SÃO PAULO - O presidente Luiz Inácio Lula da Silva e o vice José Alencar serão incluídos na relação de testemunhas do processo que corre no Supremo Tribunal Federal (STF) para investigar o esquema do mensalão. Lula será incluído na lista de testemunhas de defesa do ex-deputado Roberto Jefferson.
Alencar, por sua vez, aparecerá na relação de nomes apresentada pelo ex-ministro da Casa Civil, José Dirceu, ao lado de outros integrantes do governo como o ex-presidente da Câmara Aldo Rebelo e o ex-ministro da Justiça Márcio Thomaz Bastos.
O advogado de Jefferson, Luiz Francisco Barbosa, disse ontem que a inclusão de Lula na relação de testemunhas tem por objetivo obter do presidente esclarecimentos sobre as circunstâncias em que ele teria sido informado por Jefferson sobre a existência do esquema de pagamento a parlamentares.
"O presidente da República é um líder nacional, pela vontade da maioria, mas é um brasileiro como os outros", disse Barbosa. "Sei que ele não irá se constranger por isso e eu certamente não vou. É um depoimento do interesse de Jefferson".
A lista que será apresentada por Jefferson terá 41 nomes, mesmo número de testemunhas arroladas pela acusação no processo. Já a lista de Dirceu terá 40 integrantes.
Depoimentos
A inclusão de altos membros do governo na lista de testemunhas de defesa deve ajudar a acirrar os ânimos em torno dos depoimentos do processo do mensalão. Na próxima sexta-feira, está previsto o depoimento do publicitário Marcos Valério. No dia 12, será a vez de Jefferson.
Na semana passada, foram ouvidos, entre outros, Dirceu e o ex-tesoureiro do PT Delúbio Soares. Ontem, o advogado de Dirceu, José Luís Oliveira Lima, aproveitou para negar que Valério fosse um "facilitador" para o agendamento de encontros na Casa Civil, tese que apareceu no depoimento prestado no dia anterior pela presidente do Banco Rural, Kátia Rabello.

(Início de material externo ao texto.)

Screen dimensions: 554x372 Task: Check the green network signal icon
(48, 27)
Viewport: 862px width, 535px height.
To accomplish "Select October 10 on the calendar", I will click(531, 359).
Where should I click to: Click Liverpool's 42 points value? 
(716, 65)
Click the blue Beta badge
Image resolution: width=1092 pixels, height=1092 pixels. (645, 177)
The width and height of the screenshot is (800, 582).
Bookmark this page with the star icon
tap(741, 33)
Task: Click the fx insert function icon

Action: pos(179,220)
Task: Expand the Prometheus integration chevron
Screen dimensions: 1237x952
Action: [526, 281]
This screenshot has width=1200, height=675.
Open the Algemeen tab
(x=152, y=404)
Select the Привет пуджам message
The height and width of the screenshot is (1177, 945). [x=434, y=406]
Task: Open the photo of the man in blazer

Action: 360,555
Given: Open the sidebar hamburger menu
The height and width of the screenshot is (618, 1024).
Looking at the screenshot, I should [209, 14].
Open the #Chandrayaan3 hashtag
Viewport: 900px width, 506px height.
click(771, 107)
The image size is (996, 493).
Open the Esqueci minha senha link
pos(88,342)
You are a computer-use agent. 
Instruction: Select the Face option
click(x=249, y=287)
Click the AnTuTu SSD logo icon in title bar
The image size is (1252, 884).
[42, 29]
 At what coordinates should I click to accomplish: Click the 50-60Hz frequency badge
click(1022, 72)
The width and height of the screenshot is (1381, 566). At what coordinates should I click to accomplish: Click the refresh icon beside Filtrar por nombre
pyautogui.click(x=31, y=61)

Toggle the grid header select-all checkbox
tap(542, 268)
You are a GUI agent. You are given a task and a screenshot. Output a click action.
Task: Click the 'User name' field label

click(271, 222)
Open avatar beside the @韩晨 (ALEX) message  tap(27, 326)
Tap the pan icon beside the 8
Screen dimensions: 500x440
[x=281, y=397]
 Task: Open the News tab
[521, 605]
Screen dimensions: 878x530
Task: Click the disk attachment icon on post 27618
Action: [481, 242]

"Não procede afirmar que Marcos Valério era um intermediário da agenda do ministro José Dirceu. De maneira alguma. Junto ao Ministério ele não era, não é verdade", disse o advogado. Apesar de reconhecer que o próprio Dirceu já admitiu ter encontrado Valério na Casa Civil, Oliveira Lima insistiu que a participação do publicitário em reuniões ocorreu por sua relação com o banco e não com Dirceu.
Ainda assim, ele afirmou que a defesa de Dirceu está satisfeita com os depoimentos colhidos até agora. "Acho que os depoimentos estão demonstrando, no meu entender, que o ministro Dirceu não tinha nenhum conhecimento dos fatos. Mais do que isso, na minha opinião, provam a inocência dele", afirmou o advogado.